[Saved entries]
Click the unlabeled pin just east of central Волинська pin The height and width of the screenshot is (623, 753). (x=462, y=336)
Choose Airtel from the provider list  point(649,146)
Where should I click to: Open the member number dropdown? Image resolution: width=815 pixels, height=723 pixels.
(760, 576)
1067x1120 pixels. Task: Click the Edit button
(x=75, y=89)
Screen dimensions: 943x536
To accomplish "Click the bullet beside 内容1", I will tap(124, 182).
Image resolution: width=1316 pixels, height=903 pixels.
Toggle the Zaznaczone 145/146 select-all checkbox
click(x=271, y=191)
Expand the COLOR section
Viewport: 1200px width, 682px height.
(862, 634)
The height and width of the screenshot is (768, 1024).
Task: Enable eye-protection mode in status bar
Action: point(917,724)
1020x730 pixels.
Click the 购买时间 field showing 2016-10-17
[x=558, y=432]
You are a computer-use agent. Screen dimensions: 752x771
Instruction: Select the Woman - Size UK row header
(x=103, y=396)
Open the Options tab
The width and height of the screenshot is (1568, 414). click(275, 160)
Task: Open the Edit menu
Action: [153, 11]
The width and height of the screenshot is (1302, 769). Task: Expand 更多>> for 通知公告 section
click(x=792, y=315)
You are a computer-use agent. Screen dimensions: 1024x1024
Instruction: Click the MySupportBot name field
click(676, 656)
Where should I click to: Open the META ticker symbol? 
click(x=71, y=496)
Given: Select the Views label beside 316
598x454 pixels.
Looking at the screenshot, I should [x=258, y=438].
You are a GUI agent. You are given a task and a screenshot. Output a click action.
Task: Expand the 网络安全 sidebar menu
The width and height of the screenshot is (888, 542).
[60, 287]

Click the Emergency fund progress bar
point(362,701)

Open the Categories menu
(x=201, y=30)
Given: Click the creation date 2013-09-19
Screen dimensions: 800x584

WHAT THE TASK REQUIRES:
All lines from the line containing "Open the Categories menu" through the last line of the data are to be repeated exactly; no other line belongs in the answer.

RESULT BELOW:
Open the Categories menu
(x=201, y=30)
Given: Click the creation date 2013-09-19
Screen dimensions: 800x584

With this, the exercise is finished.